> **Exercise data**
= = =
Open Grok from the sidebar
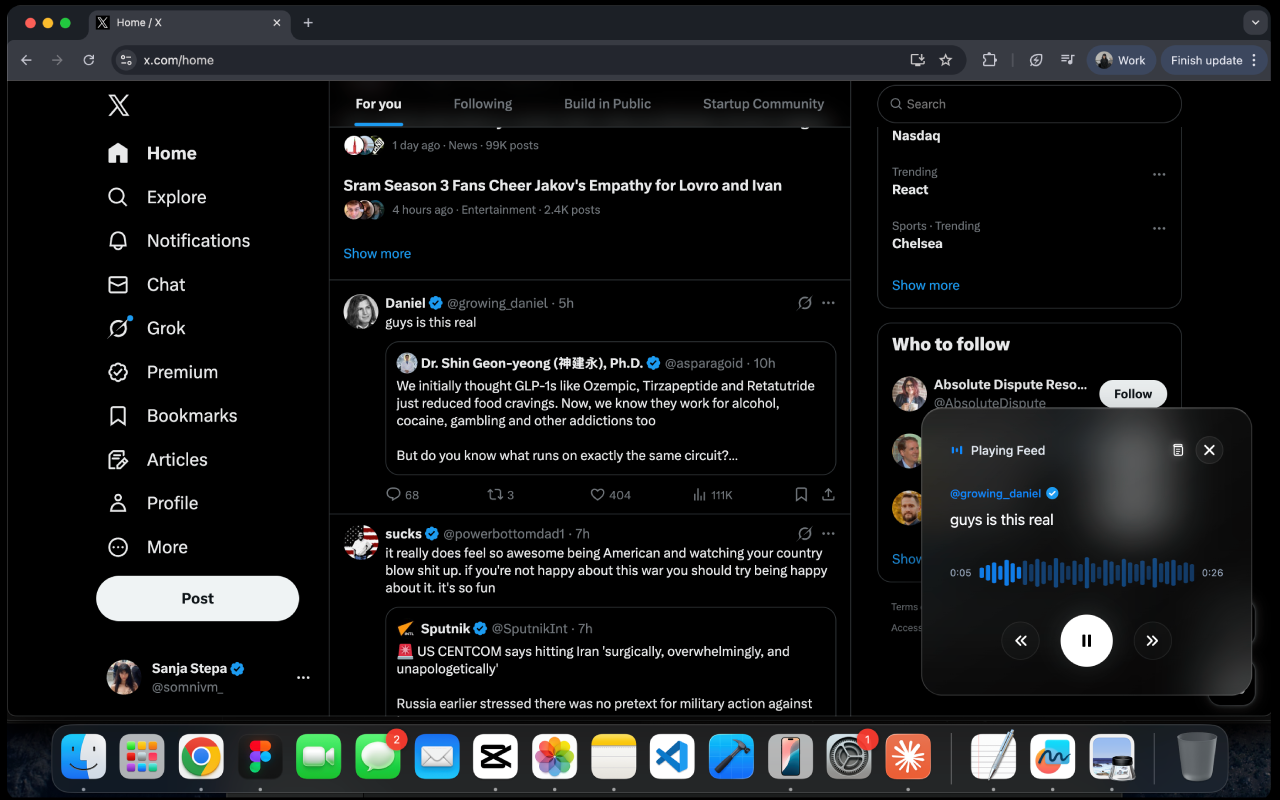This screenshot has height=800, width=1280. (x=166, y=328)
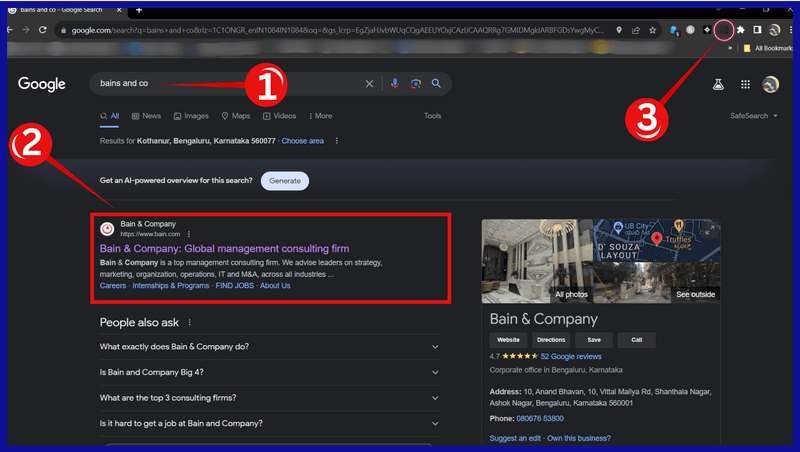Open the Google apps grid
Image resolution: width=800 pixels, height=452 pixels.
click(745, 85)
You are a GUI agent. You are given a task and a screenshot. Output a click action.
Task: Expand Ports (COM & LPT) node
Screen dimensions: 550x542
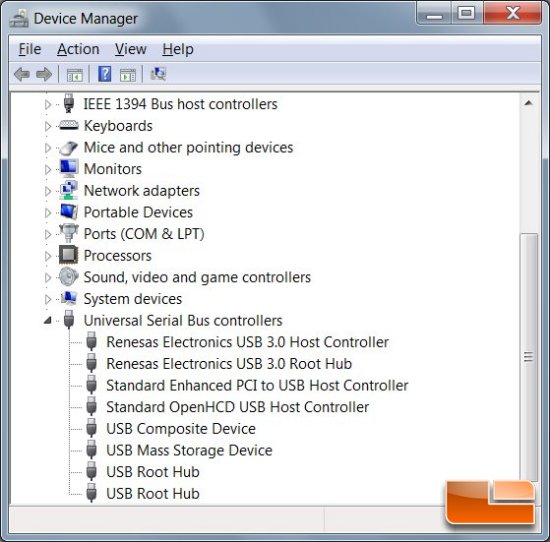click(48, 234)
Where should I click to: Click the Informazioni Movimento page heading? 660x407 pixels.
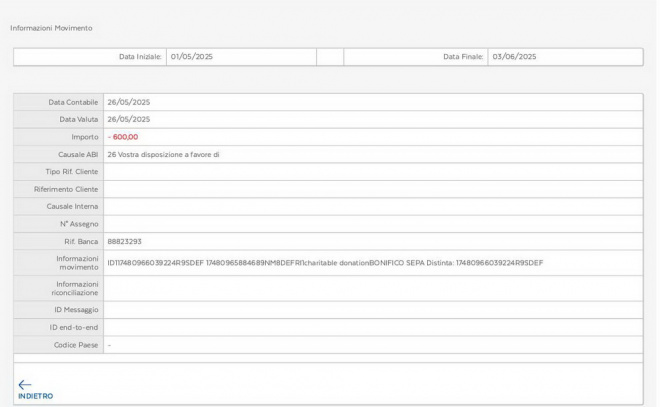pyautogui.click(x=51, y=28)
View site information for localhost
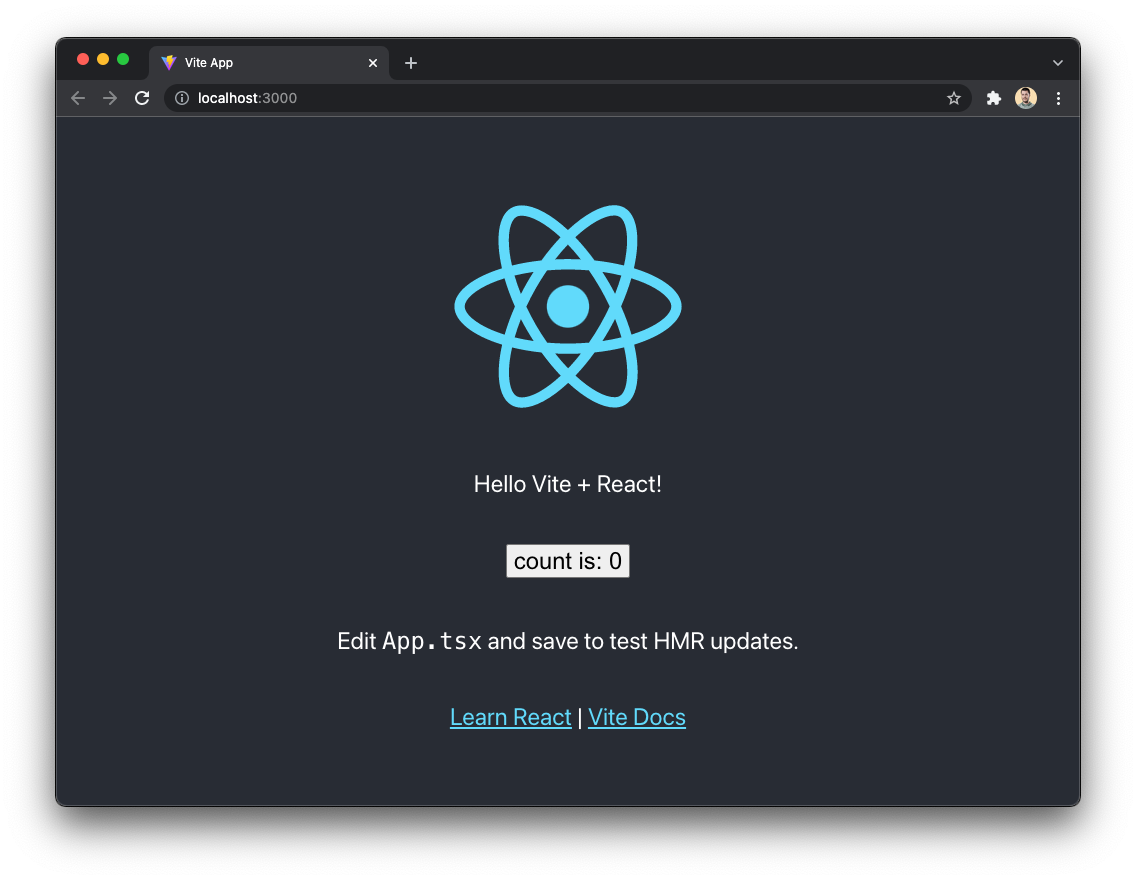The width and height of the screenshot is (1136, 880). click(182, 98)
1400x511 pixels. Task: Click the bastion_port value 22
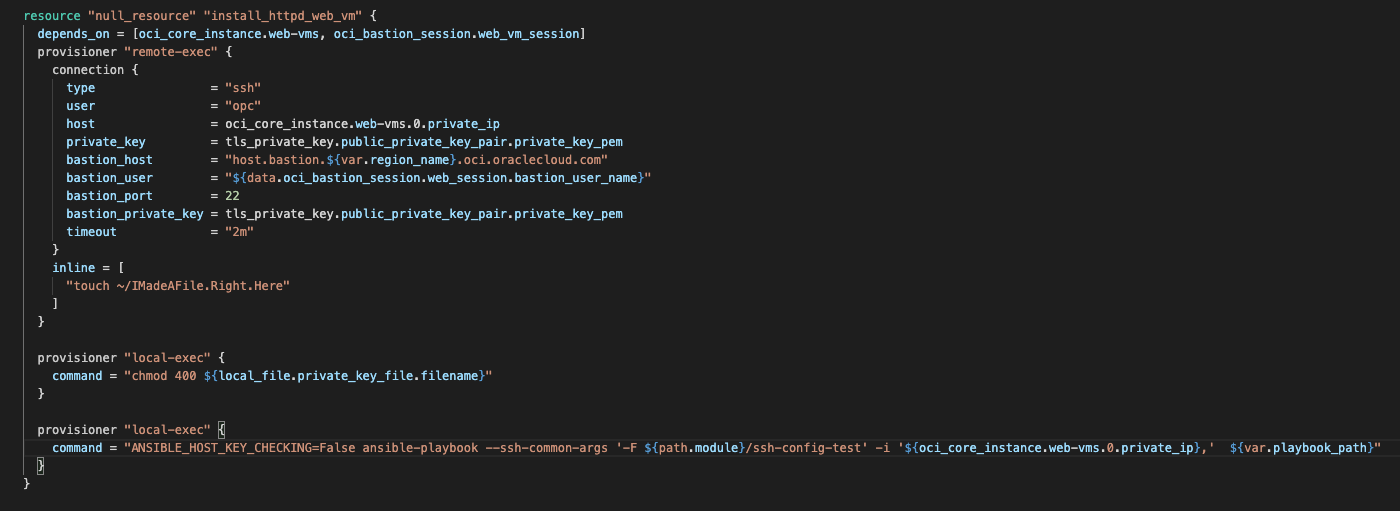(x=232, y=196)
= = =
> **Your instructions**
The listing should be transcribed in full, exactly, and without its pictures.

> **Solution for this task**
Open Grok from the sidebar
This screenshot has height=800, width=1280. (x=166, y=328)
Open the Google apps grid
Image resolution: width=800 pixels, height=452 pixels.
click(745, 85)
You are a GUI agent. You are given a task and a screenshot. Output a click action.
Task: Expand Ports (COM & LPT) node
Screen dimensions: 550x542
click(48, 234)
Where should I click to: Click the Informazioni Movimento page heading? 660x407 pixels.
pyautogui.click(x=51, y=28)
View site information for localhost
The width and height of the screenshot is (1136, 880). click(182, 98)
1400x511 pixels. Task: Click the bastion_port value 22
(x=232, y=196)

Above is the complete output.